Mixing various syntaxes – 2. Tokenizing/parsing generalities

You surely know the usual way a compiler works. You get a stream of characters, then transform it into tokens and then parse it according to some grammar. Of course real-life is usually not that simple and various deviations or hacks have to be applied. However, this won’t be discussed here. The first question should be:

So are we going to do it the same way? Tokenize the whole stream at once and then parse all tokens?

First, the languages are tokenized in different ways. For example “<<” might be tokenized as a single token “<<“, two tokens “<“, “<” or even an error because it would not be allowed depending on the language being tokenized.

Different languages, different tokenization processes and tokens. And this is of course the tip of the iceberg. A naive universal tokenizer/parser handling all languages would definitely explode in complexity and be unmaintainable.

…But before making something complicated, isn’t there a simple way?

Indeed, let us first observe the situation. We have the core language, and in it are embedded blocks written in another sub-language(s). These blocks are at some moment evaluated/run. This raises several questions.

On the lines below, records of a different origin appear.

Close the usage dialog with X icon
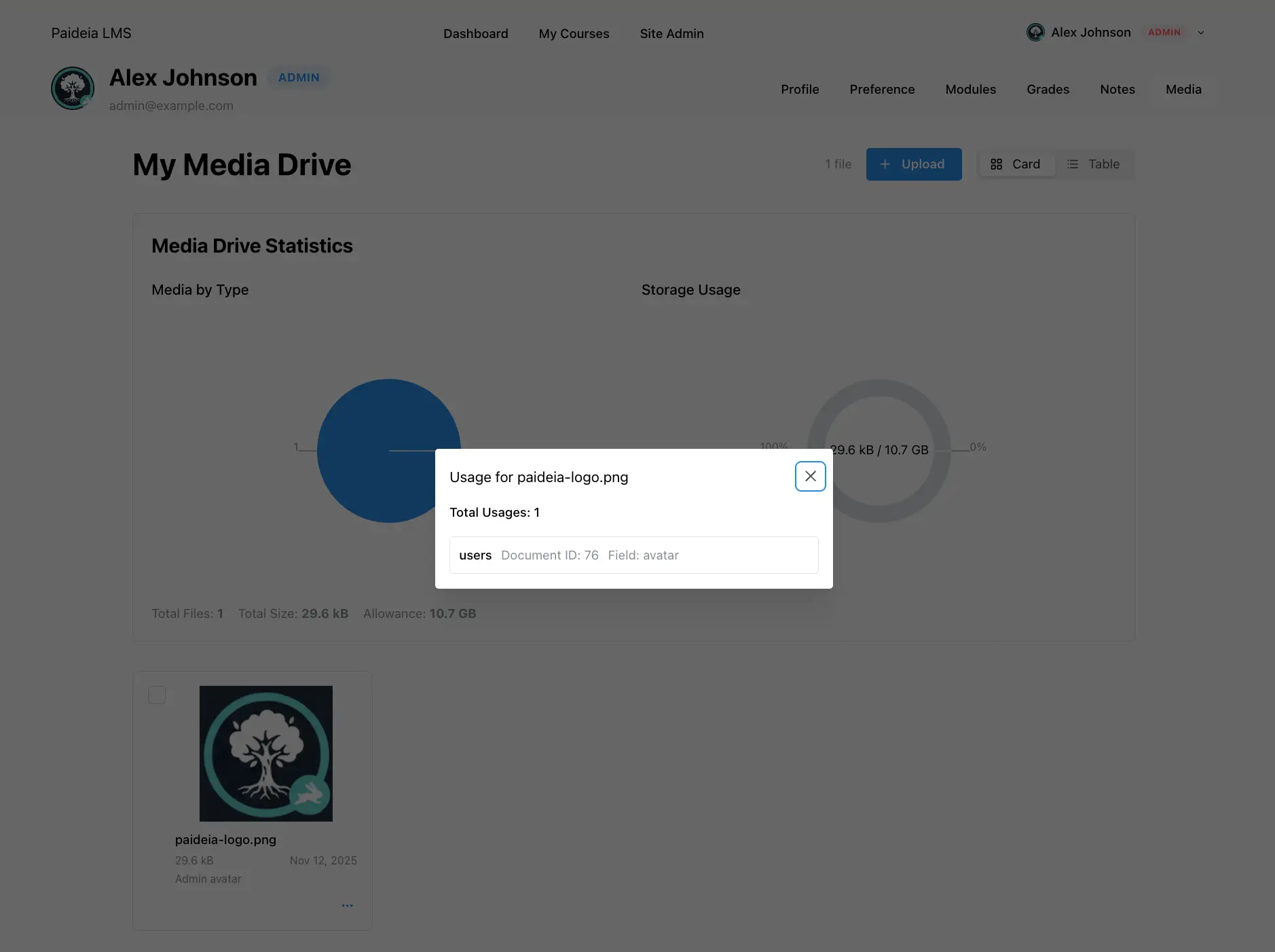 (x=810, y=476)
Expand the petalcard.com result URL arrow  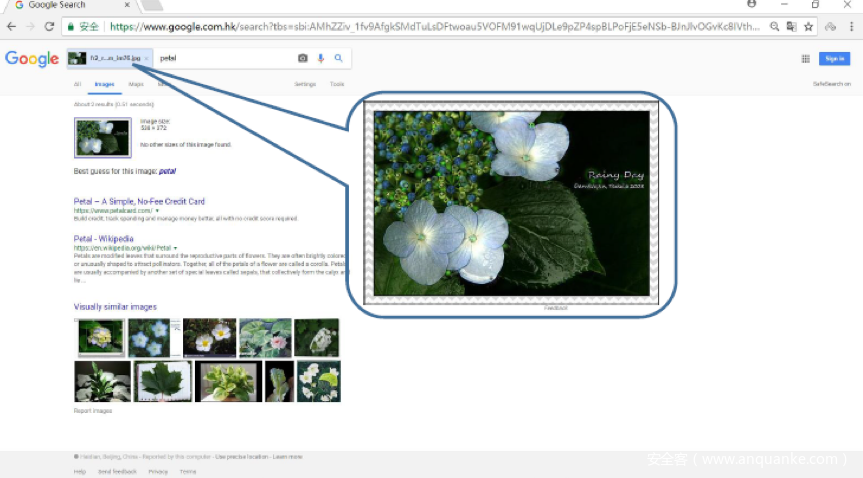coord(157,211)
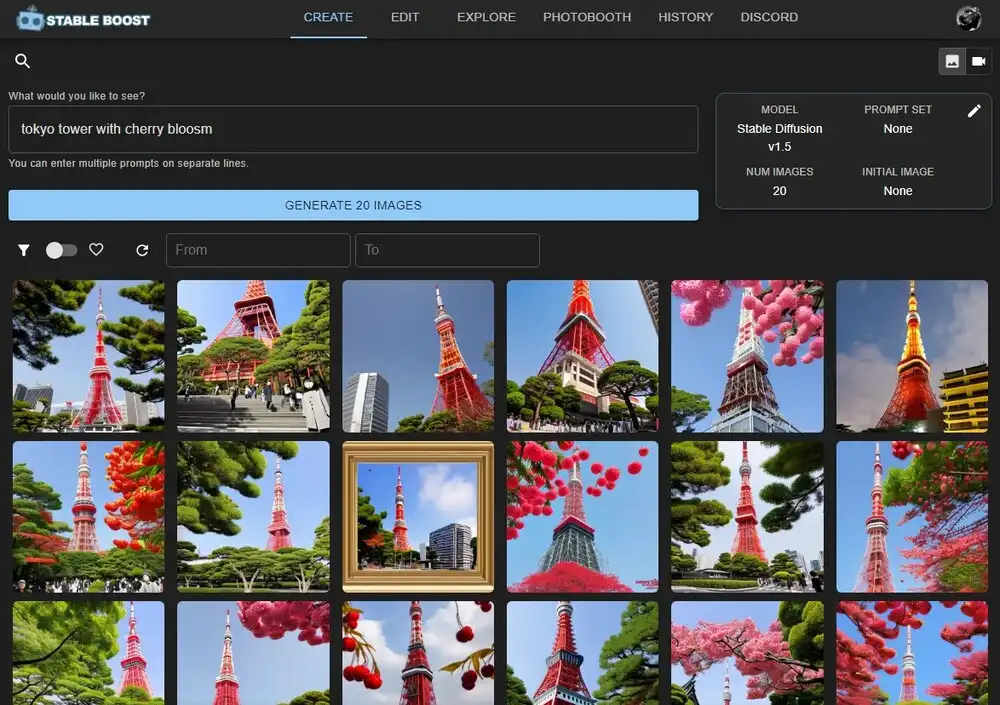
Task: Switch to video generation mode icon
Action: pos(978,61)
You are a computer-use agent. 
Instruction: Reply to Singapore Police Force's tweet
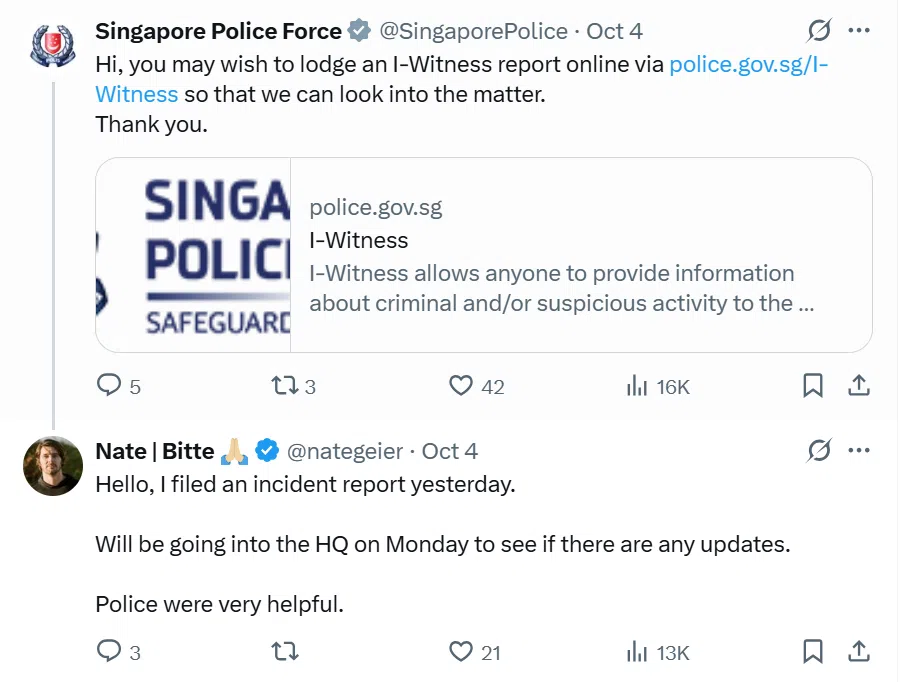click(x=108, y=386)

-> Is it really needed to tokenize/parse it at all?

One could think that it would be sufficient to store the html-page-block or the shell-script-block or whatever sub-language block embedded as is in one big string in a variable. Of course, doing this is not what we meant to do. We want syntactic & semantic checks performed on it. That the compiler confirms our HTML structure is correct, that every opening tag has a closing tag, etc… Not that it breaks at runtime.

-> Why not simply take the big text block and give to an independent compiler/checker/interpreter?

Despite this sounds nice and simple, it has one big issue. The sub-languages can typicallly include core language expressions. Hence needing to call back the core language compiler/interpreter but also needing information about the context. If we pass the “big string html page” around in the program and at some time try to display it, then ${f(42)} must be evaluated. But this might not be available in the context of the current execution point of the program, or even point to a different function called “f”.

Hence, either we find a way to parse the whole at once. Either we make independent compilers/interpreters with a way of passing context and calling back each other.

So how do we do?

Let us use our imagination to try simplify things. First, it is reasonnable to assume that the delimitations of sub-languages are easy to detect. For example, it could be an indetend block, something in brackets, and so on. There should be no need for advanced parsing & semantics to detect the limits. Let’s call what’s inside 2 such limits a “block”. It is indeed advised that blocks are easely indentified, for human as well.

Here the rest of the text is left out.